The problem :: Please reproduce the passage on axonal delays in spiking networks below, between "Coupling conduction delays" and "temporal spike order.", inclusive.

Text segment ::
++++++++
Coupling conduction delays with STDP seems like a reasonable choice. The sign of the STDP rule depends on the order of post- and pre-synpatic spiking, which axonal delays can effectively reverse. For example, if the presynaptic spikes arrive at the synapse before the backpropagated action potential this would lead a synaptic depression. However, reducing the axonal transmission speed would lead to potentiation. In this line of thought, Asl et al., 2017 studied the combined role of delays and STDP on the emergent synaptic structure in neural networks. It was shown that, qualitatively different connectivity patterns arise due to the interplay between axonal and dendritic delays, as the synapse and cell body can have different temporal spike order.
Aside from their role in modeling cortical functions or shaping a network’s synaptic structure, another line of research emerged from the seminal work by Izhikevich, 2006. They showed that when including conduction delays and spike-timing dependent plasticity (STDP) into their simulation of realistic neural models, polychronous groups of neurons emerge. These groups show time-locked spiking pattern with millisecond precision. Subsequent studies investigated the properties and functions of such neuronal groups. For example, Szatmáry & Izhikevich, 2010 demonstrated the natural emergence of large memory content and working memory when the neuronal model exploits temporal codes. Specifically, short term plasticity can briefly strengthen the synapses of specific polychronous neuronal groups (PNG) resulting in an enchantment in their spontaneous reactivation rates. In a qualitatively different study, Eguchi et al., 2018 showed that networks that exhibit PNG possess potential capabilities that might solve the dynamic binding problem. These networks respond with stable spatio-temporal spike trains when presented with input images in the form of randomized Poisson spike trains. The functionality of these kind of networks emerged due to the interplay of various factors including: i) random distribution of axonal delays ii) STDP ii) lateral, bottom-up and top-down synaptic connections.
Finally, it should be noted that most of the studies that incorporate axonal and/or dendritic delays, include them as a non-learnable parameter. Few studies investigated the possibility of training transmission delays in order to enhance the computational capabilities of spiking neural networks (SNN). Matsubara, 2017 proposed an algorithm that modifies the axonal delays and synaptic efficacy in both supervised and unsupervised approaches. The learning method used approximates the Expectation-Maximization (EM) algorithm and after training, the network learns to map spatio-temporal input-output spike patterns. Thus, EM is one way to train SNN that are cast as probabilistic models. Another approach that exploits the massive infrastructure that is laid out the deep learning literature is the work by Hammouamri et al., 2024. In this work, delays are represented as 1D convolutions through time, where the kernels include a single per-synapse non-zero weight. The temporal position of these non-zero weights corresponds to the desired delays. The proposed method co-trains weights and delays and is based on the Dilated Convolution with Learnable Spacings (DCLS) algorithm [Khalfaoui-Hassani et al., 2023].
In this work we propose a delay learning algorithm that is simple and efficient. The delay learning is mediated by a differentiable delay layer (DDL). This layer can be inserted between any two layers in an SNN in order to learn the appropriate delay to solve a machine learning task. This DDL is architecture agnostic. Also, the method is designed to learn delays separately from synaptic weights.
++++++++
Records provided ::
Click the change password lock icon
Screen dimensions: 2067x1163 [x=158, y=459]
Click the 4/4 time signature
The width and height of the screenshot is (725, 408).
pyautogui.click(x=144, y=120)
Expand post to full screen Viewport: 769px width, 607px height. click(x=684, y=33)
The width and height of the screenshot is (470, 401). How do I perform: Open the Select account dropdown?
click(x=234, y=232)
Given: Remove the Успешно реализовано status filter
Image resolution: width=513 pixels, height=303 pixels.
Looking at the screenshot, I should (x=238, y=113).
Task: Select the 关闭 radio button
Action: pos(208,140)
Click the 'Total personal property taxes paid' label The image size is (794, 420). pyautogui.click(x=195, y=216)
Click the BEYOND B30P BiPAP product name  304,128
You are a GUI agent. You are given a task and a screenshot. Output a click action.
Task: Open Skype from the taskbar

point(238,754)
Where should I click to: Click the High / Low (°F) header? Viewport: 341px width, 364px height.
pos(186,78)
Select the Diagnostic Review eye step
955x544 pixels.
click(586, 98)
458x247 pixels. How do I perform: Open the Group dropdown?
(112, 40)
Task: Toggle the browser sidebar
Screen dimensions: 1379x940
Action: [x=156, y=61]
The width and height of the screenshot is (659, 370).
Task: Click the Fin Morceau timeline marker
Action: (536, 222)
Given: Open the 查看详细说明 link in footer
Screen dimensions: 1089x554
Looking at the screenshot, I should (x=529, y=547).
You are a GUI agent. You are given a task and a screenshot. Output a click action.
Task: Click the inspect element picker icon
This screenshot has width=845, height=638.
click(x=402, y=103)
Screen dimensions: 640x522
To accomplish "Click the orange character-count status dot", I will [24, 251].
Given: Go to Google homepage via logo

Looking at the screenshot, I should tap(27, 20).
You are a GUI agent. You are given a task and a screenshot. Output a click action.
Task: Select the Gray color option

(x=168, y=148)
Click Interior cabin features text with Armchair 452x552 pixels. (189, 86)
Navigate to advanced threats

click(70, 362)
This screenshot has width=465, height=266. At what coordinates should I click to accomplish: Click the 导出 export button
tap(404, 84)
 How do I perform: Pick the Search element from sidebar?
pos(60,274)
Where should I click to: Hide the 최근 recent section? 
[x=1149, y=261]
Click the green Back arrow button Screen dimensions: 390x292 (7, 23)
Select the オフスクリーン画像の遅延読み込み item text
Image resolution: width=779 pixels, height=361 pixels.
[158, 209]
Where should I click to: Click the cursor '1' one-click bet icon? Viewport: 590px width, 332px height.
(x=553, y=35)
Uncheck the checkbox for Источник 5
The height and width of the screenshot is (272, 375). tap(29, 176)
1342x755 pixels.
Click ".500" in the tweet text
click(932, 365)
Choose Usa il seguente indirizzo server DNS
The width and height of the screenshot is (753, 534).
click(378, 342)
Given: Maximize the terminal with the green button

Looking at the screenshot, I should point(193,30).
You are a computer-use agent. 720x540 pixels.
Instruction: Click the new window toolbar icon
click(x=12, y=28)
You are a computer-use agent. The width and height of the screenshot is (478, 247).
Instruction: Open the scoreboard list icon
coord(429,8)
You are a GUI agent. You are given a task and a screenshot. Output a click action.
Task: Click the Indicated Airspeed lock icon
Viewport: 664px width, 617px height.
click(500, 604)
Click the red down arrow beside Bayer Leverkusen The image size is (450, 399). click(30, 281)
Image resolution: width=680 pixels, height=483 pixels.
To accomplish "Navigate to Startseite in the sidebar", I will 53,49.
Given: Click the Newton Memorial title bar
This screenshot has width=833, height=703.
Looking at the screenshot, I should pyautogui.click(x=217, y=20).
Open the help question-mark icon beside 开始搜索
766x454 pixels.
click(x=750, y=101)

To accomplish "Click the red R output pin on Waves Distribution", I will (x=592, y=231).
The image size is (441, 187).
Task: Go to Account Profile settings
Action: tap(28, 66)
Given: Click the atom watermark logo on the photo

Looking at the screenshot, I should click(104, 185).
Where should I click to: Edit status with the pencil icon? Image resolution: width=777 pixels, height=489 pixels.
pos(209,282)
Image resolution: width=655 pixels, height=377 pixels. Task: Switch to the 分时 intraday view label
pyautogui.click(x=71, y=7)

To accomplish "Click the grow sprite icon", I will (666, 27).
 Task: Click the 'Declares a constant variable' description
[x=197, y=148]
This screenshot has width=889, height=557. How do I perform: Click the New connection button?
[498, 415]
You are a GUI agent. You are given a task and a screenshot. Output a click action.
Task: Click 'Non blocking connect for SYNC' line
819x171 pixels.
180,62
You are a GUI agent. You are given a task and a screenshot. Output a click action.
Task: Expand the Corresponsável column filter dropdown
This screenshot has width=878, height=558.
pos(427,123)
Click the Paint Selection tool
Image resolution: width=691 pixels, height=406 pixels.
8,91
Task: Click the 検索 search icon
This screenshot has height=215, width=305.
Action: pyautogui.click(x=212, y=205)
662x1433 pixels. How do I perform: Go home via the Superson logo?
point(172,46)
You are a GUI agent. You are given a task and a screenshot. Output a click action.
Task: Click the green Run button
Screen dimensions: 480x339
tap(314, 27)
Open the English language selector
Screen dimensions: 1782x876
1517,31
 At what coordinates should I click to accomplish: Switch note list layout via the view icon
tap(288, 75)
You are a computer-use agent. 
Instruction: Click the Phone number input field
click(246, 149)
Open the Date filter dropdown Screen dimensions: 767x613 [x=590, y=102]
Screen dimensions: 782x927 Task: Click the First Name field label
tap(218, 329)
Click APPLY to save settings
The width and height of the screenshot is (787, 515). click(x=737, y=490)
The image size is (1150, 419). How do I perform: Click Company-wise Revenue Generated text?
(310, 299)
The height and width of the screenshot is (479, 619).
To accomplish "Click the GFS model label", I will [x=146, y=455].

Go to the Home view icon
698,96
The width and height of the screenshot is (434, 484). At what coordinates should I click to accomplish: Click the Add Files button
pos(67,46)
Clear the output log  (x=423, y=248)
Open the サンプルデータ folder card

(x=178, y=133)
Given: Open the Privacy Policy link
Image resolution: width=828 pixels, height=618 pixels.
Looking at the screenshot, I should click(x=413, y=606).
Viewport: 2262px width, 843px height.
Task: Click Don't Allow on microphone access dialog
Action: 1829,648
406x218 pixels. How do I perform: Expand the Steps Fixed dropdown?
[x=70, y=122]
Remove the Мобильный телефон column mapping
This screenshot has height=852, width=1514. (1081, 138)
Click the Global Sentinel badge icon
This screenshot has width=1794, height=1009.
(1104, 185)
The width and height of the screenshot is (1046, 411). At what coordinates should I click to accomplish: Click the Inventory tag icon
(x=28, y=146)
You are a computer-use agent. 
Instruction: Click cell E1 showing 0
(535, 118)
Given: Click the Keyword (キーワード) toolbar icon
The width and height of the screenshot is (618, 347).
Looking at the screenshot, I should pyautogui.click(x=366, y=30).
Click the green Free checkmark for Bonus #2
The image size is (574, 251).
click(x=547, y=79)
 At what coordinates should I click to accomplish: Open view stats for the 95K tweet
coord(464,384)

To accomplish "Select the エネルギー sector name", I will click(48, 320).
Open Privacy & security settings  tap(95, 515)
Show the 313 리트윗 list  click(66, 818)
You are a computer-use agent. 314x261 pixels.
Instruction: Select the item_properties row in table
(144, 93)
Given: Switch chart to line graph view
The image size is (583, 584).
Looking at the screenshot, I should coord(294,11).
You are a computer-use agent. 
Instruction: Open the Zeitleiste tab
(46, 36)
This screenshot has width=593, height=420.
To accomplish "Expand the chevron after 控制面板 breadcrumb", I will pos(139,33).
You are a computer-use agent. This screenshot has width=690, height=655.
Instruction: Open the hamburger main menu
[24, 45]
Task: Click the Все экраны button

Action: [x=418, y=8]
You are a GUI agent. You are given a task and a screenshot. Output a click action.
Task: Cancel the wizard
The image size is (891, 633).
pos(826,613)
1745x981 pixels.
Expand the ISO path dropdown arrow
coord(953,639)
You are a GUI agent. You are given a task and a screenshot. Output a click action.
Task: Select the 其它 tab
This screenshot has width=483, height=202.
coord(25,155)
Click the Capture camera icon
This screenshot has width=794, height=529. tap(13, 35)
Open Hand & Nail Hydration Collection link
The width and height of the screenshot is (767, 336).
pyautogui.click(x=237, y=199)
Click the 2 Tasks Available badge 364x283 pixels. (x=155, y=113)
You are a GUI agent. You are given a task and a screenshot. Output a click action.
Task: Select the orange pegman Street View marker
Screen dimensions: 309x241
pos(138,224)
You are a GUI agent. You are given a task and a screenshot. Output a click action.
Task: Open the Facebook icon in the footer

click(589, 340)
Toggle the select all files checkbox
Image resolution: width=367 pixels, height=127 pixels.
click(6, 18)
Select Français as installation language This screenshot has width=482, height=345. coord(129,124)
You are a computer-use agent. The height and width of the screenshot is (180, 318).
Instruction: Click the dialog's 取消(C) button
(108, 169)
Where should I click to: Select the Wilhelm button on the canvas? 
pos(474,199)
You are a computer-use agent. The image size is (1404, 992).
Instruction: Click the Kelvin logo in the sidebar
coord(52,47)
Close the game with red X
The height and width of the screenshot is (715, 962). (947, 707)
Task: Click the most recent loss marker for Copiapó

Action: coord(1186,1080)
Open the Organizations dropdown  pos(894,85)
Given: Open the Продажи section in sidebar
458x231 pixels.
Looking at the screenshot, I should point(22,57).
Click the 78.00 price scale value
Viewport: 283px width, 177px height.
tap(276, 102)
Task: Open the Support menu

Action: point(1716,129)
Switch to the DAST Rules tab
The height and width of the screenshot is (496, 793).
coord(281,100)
++++++++
Task response ::
Coupling conduction delays with STDP seems like a reasonable choice. The sign of the STDP rule depends on the order of post- and pre-synpatic spiking, which axonal delays can effectively reverse. For example, if the presynaptic spikes arrive at the synapse before the backpropagated action potential this would lead a synaptic depression. However, reducing the axonal transmission speed would lead to potentiation. In this line of thought, Asl et al., 2017 studied the combined role of delays and STDP on the emergent synaptic structure in neural networks. It was shown that, qualitatively different connectivity patterns arise due to the interplay between axonal and dendritic delays, as the synapse and cell body can have different temporal spike order.